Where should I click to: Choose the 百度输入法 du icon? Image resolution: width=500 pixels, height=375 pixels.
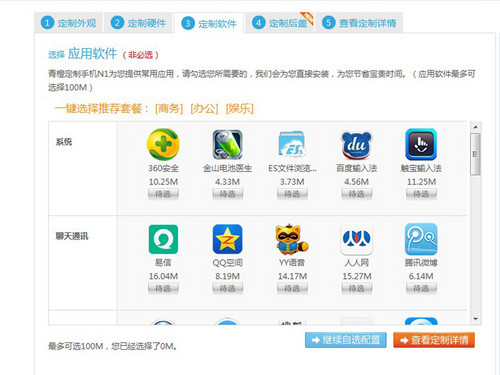tap(356, 145)
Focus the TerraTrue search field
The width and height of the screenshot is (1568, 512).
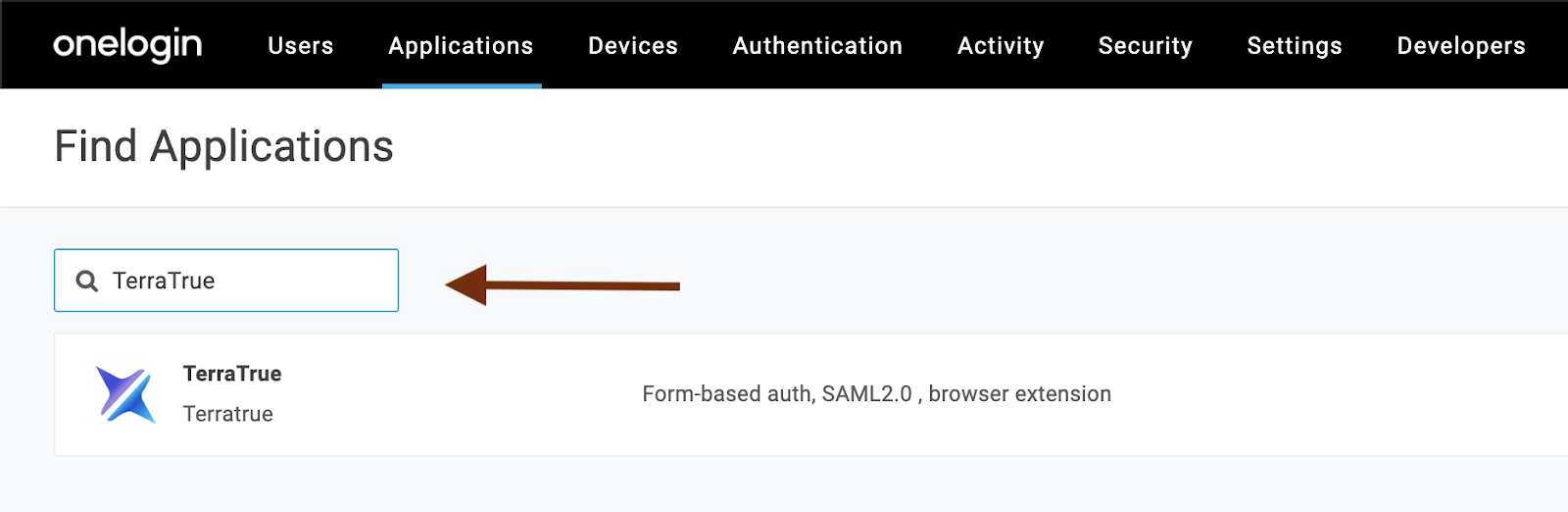(x=226, y=281)
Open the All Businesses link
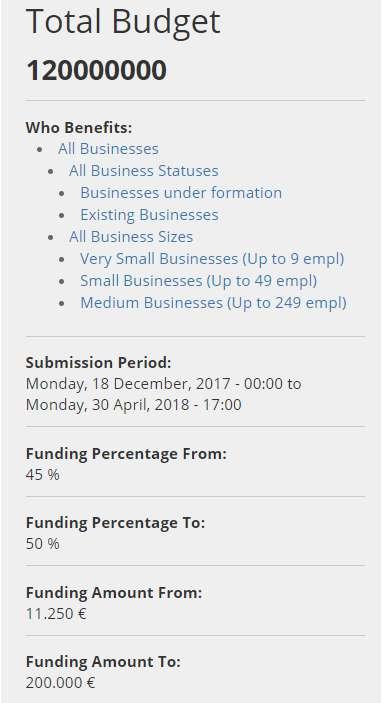Screen dimensions: 382x703 click(x=108, y=149)
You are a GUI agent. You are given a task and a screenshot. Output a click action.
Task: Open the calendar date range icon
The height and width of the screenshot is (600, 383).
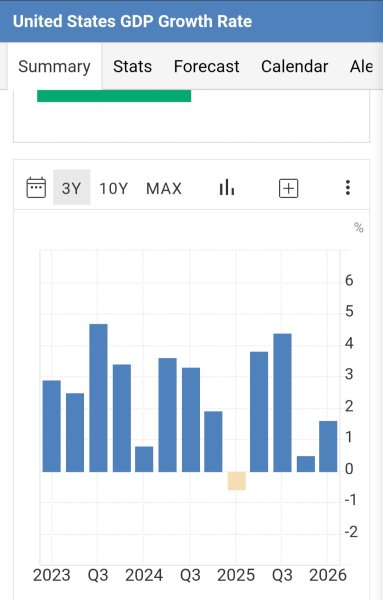pos(36,188)
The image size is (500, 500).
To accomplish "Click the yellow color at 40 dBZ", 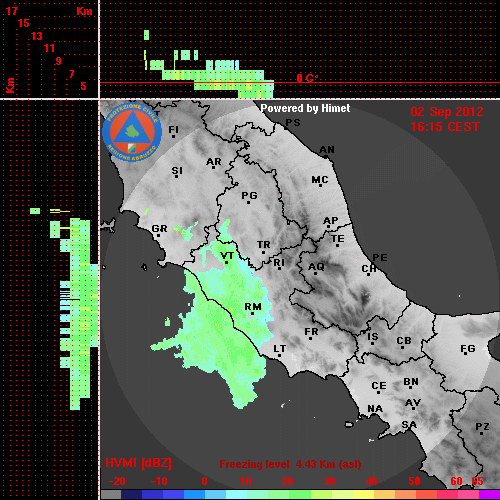I will pyautogui.click(x=363, y=494).
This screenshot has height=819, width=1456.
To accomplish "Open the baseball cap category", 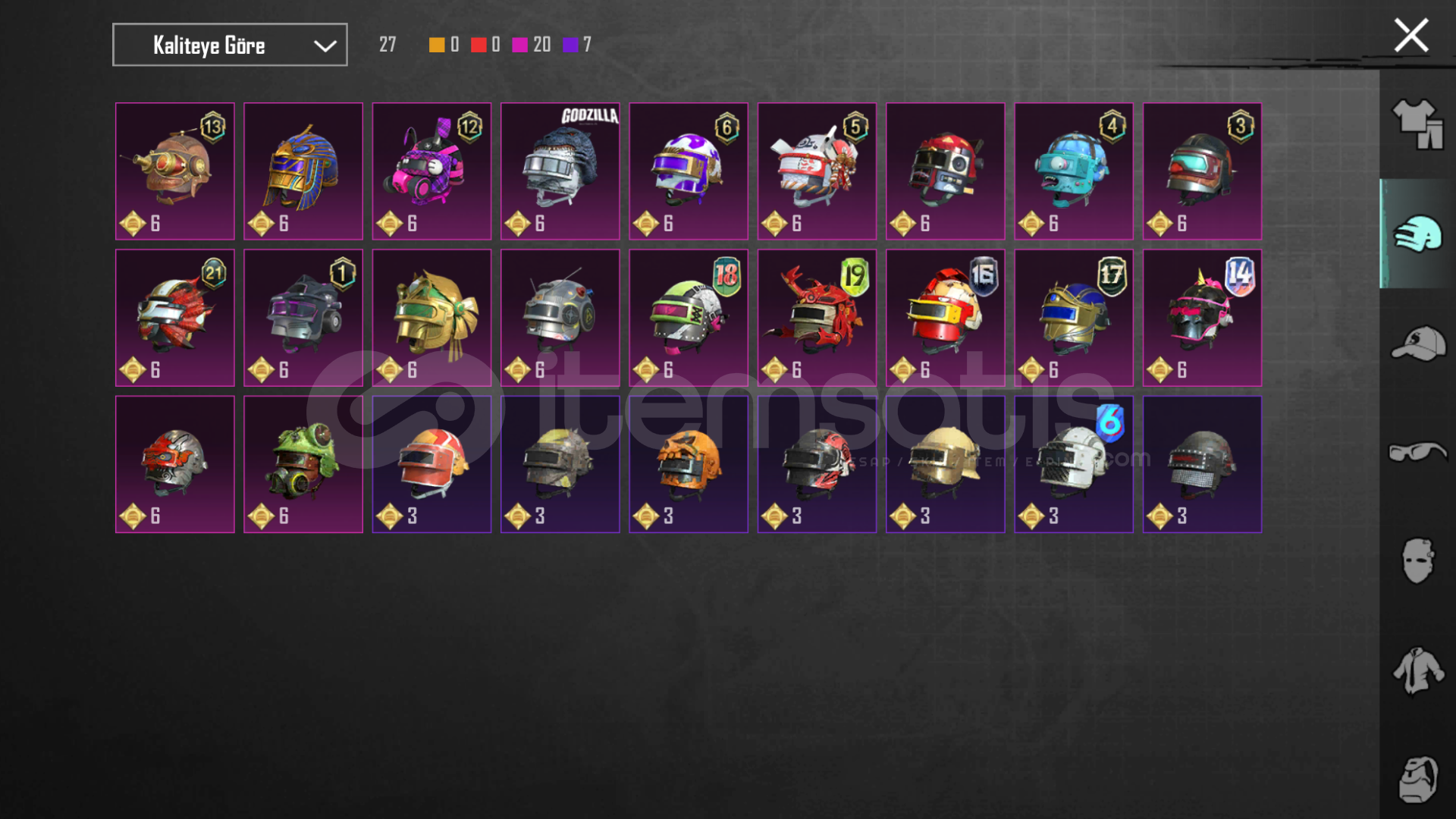I will (x=1417, y=343).
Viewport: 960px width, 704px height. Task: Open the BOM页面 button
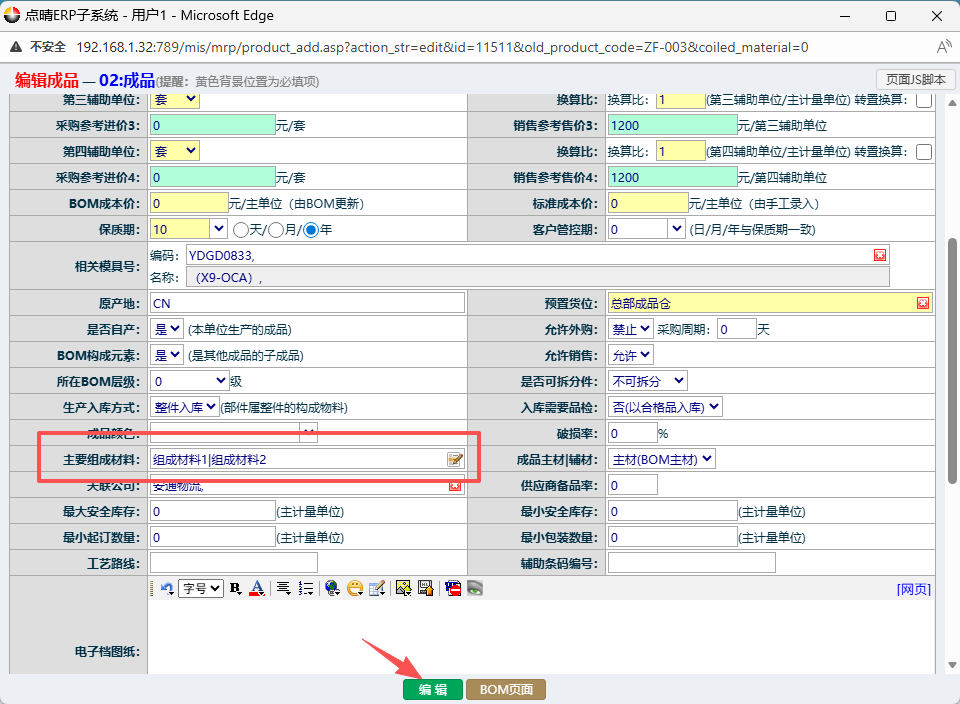tap(506, 690)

◆ Task to complete ◆
Please pull out the lines from the one containing "Focus the TerraTrue search field" up to and including the one containing "Screen dimensions: 382x703", copying them word for word and leaving out the pictures.

◆ In response ◆
Focus the TerraTrue search field
The width and height of the screenshot is (1568, 512).
(x=226, y=281)
Open the All Businesses link
Screen dimensions: 382x703 click(x=108, y=149)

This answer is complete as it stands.